Nous sommes vraiment suprêmement saints. » C’est
dans ce type de formules que se trouve l’une des caractéristiques
les plus attachantes de l’oeuvre de Sala-Molins. Cette présentation
humoristique des faits et des gens est pourtant ce qui a provoqué
les foudres de certains, comme Pierre-André Taguieff ou encore
Finkielkraut qui prétendent lire dans le Livre rouge de Yahvé,
un « méchant essai » ou un livre antisémite.

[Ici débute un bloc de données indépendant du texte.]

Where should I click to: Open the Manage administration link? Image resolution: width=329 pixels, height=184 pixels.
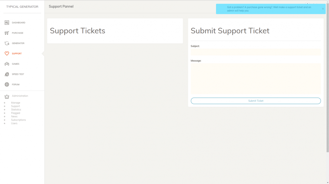pyautogui.click(x=16, y=103)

Si derrière l’humour il faut découvrir une critique
sous la plume de Sala-Molins ce n’est pas, nous semble-t-il,
une méchante caricature du peuple juif telle qu’ont
voulu la voir ses détracteurs, mais plutôt des mécanismes
sur lesquels s’est construite notre civilisation judeo-chrétienne
: les antagonismes attisés par Dieu entre Caïn et Abel,
Isaac et Ismaël, Esaü et Jacob, la soif de pouvoir des
uns et des autres sont le point de départ des massacres,
des guerres et des génocides qui jalonnent, qu’on le
veuille ou non, la Bible. Chercher dans Sala-Molins des relents
d’antisémitisme nous semble donc faire à l’auteur
un mauvais procès. En revanche, il ne semble pas abusif de
trouver dans son Livre rouge de Yahvé une vision assez virulente
de la religion, source des « turpitudes dont on nourrit l’âme
du croyant pour son édification », qui annule la faculté
de penser de sorte que « chez Abraham et ces gens-là,
on ne pense pas, on prie » et qui, à travers les siècles,
a engendré la « pollution de la philosophie et du politique
par "la parole de Dieu" ». En cela, Sala-Molins
reste fidèle à sa trajectoire : si on trouve sous
sa plume une condamnation, c’est la même qui animait,
sur un ton plus grave, le Code noir ou le Calvaire de Canaan qui,
au XVIIe, trouvait dans la Genèse la justification théologique
de l’esclavage au nom de la malédiction de Canaan,
fils de Cham, condamné par son grand-père Noé
à « devenir pour ses frères le dernier des esclaves
». C’est donc un livre beaucoup plus sérieux
qu’il n’y paraît que ce Livre rouge de Yahvé.
Brigitte del Castillo Thiellay
Article paru dans l'édition du 31 janvier 2006.